--- TASK STATEMENT ---
Rewrite the rows below as a numbered list, omitting the blank lines. Leave out the picture lines.

(Dataset entries)
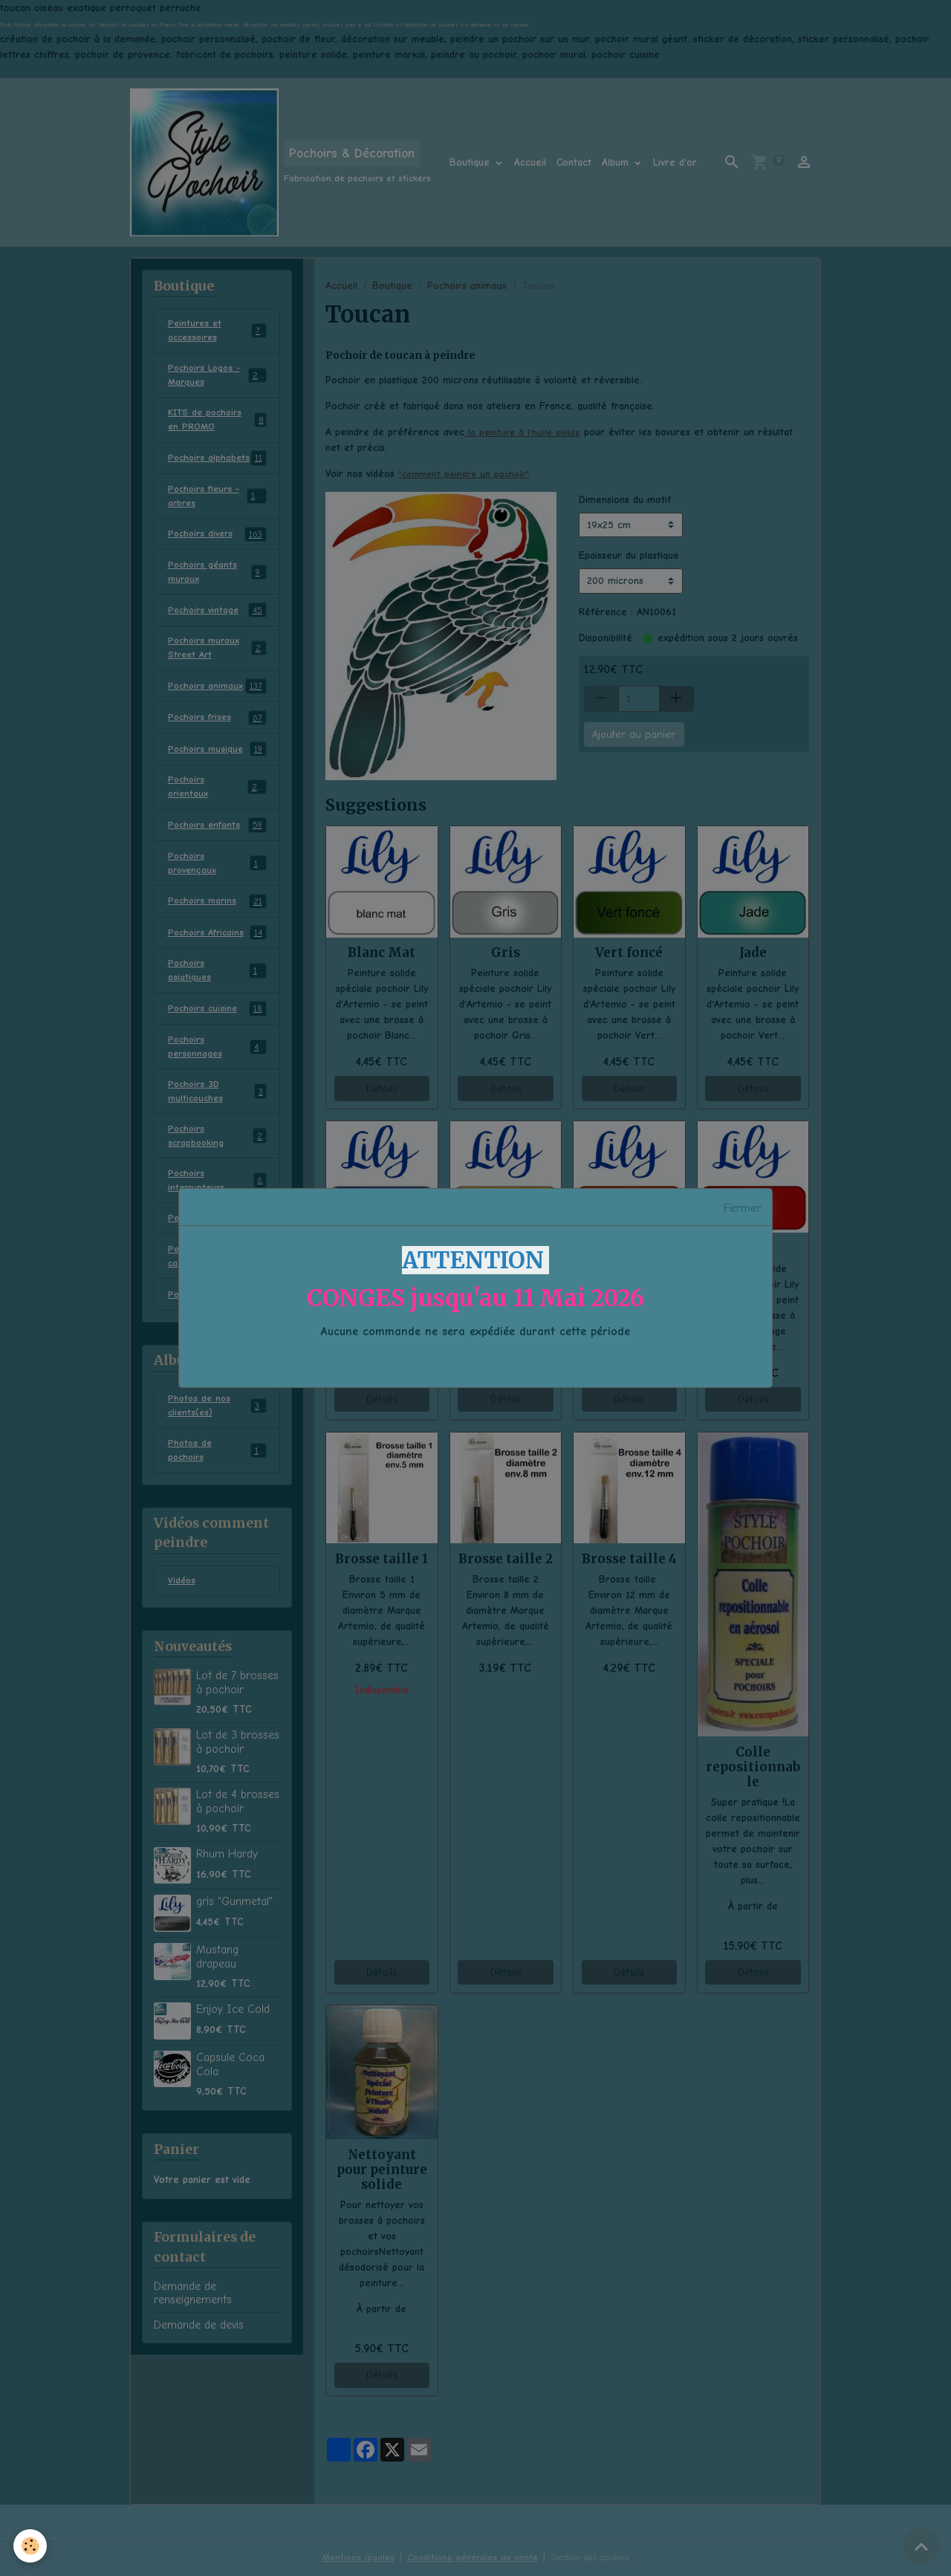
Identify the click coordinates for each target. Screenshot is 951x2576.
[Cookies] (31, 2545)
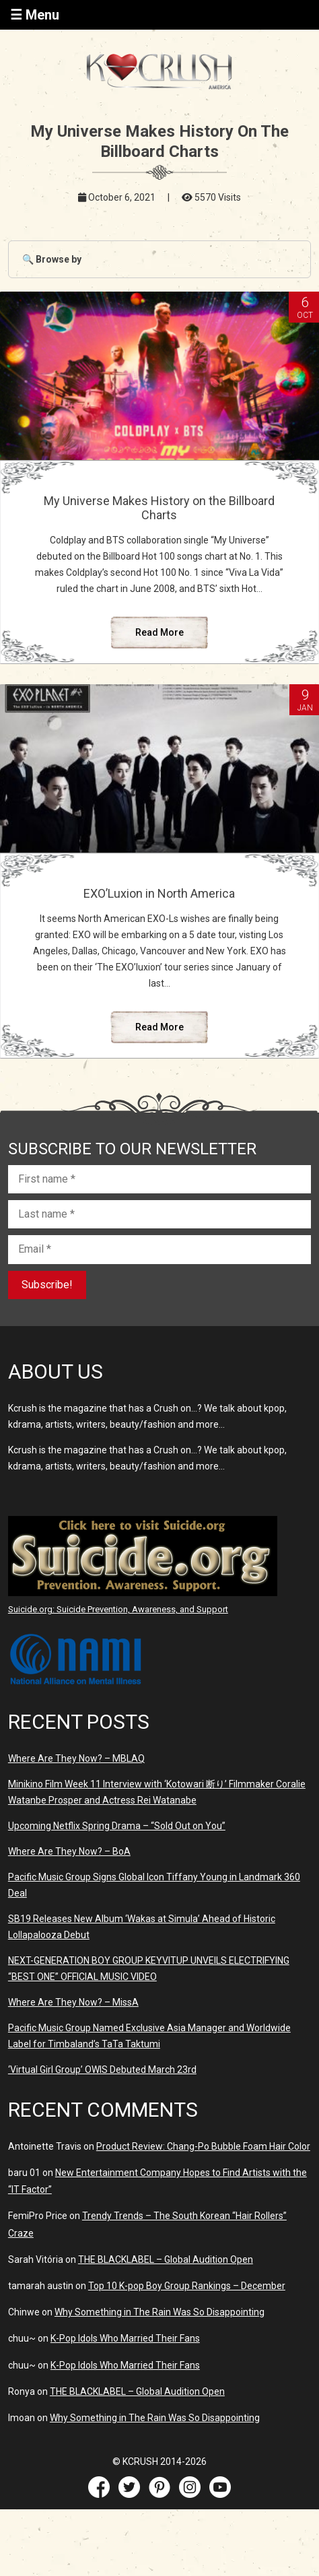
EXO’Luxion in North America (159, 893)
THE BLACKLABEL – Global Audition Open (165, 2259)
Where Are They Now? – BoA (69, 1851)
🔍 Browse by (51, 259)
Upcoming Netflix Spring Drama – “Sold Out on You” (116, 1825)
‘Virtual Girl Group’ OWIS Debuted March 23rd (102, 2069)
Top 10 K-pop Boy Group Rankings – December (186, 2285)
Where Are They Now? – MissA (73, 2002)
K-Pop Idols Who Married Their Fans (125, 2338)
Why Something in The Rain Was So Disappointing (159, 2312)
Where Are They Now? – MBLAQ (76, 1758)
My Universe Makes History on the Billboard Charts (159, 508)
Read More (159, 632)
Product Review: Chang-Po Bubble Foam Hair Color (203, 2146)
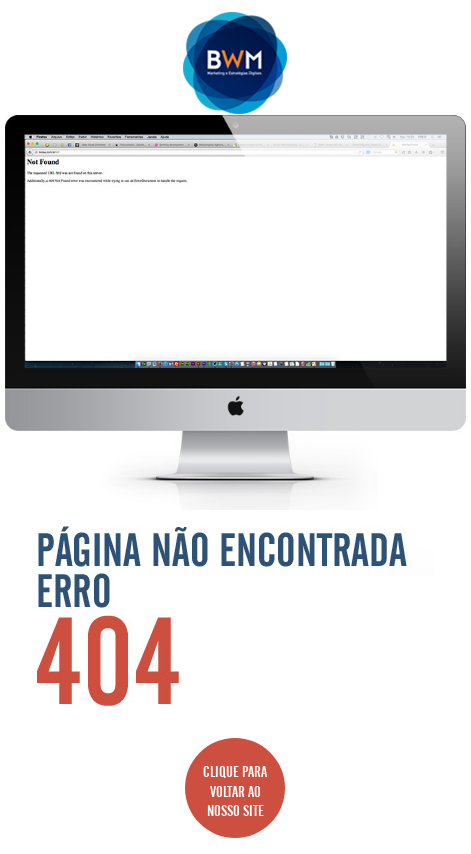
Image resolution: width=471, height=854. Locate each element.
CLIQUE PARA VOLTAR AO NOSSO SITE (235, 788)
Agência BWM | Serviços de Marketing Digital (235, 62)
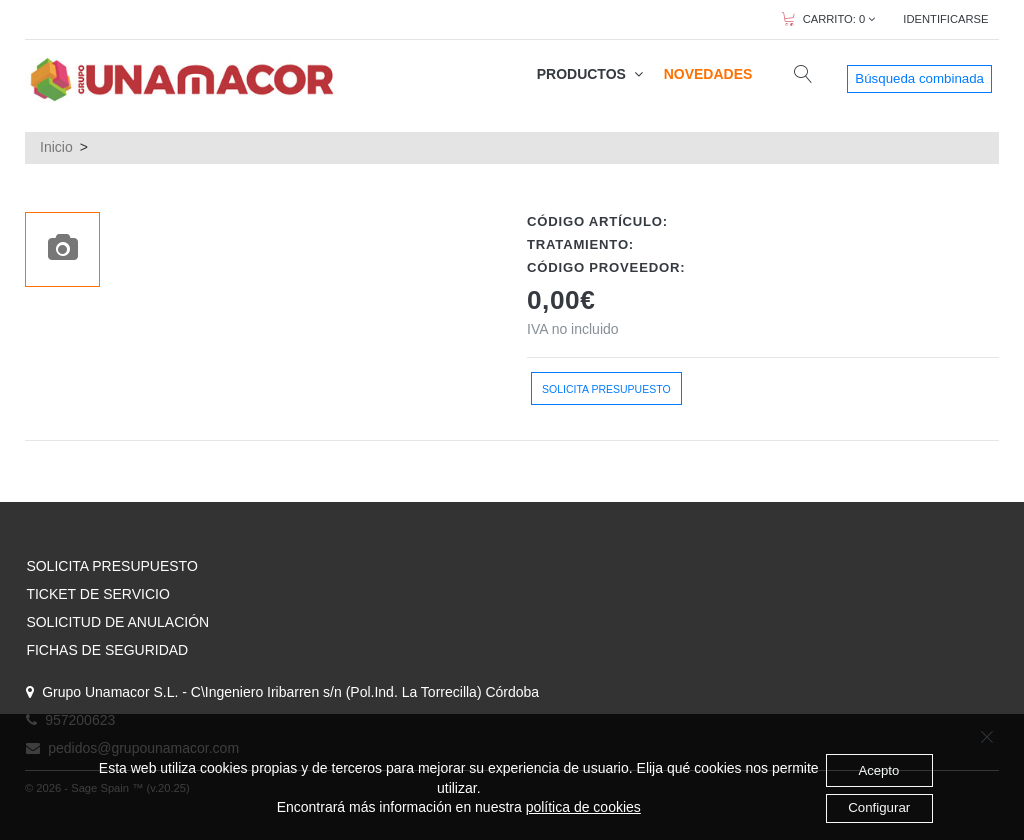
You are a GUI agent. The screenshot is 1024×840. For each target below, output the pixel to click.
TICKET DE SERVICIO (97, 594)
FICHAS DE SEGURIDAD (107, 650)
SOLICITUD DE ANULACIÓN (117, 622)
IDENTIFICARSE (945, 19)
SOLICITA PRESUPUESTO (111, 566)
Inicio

--- EXPECTED OUTPUT ---
1. Identify the click coordinates for each target. Screenshot is 951x2576.
2. [Cookies] (31, 2545)
3. EXO’Luxion in North America (159, 893)
4. THE BLACKLABEL – Global Audition Open (165, 2259)
5. Where Are They Now? – BoA (69, 1851)
6. 🔍 Browse by (51, 259)
7. Upcoming Netflix Spring Drama – “Sold Out on You” (116, 1825)
8. ‘Virtual Girl Group’ OWIS Debuted March 23rd (102, 2069)
9. Top 10 K-pop Boy Group Rankings – December (186, 2285)
10. Where Are They Now? – MissA (73, 2002)
11. K-Pop Idols Who Married Their Fans (125, 2338)
12. Why Something in The Rain Was So Disappointing (159, 2312)
13. Where Are They Now? – MBLAQ (76, 1758)
14. My Universe Makes History on the Billboard Charts (159, 508)
15. Read More (159, 632)
16. Product Review: Chang-Po Bubble Foam Hair Color (203, 2146)
17. Image resolution: width=471, height=854. Locate each element.
18. CLIQUE PARA VOLTAR AO NOSSO SITE (235, 788)
19. Agência BWM | Serviços de Marketing Digital (235, 62)
20. You are a GUI agent. The screenshot is 1024×840. For each target below, output the pixel to click.
21. TICKET DE SERVICIO (97, 594)
22. FICHAS DE SEGURIDAD (107, 650)
23. SOLICITUD DE ANULACIÓN (117, 622)
24. IDENTIFICARSE (945, 19)
25. SOLICITA PRESUPUESTO (111, 566)
26. Inicio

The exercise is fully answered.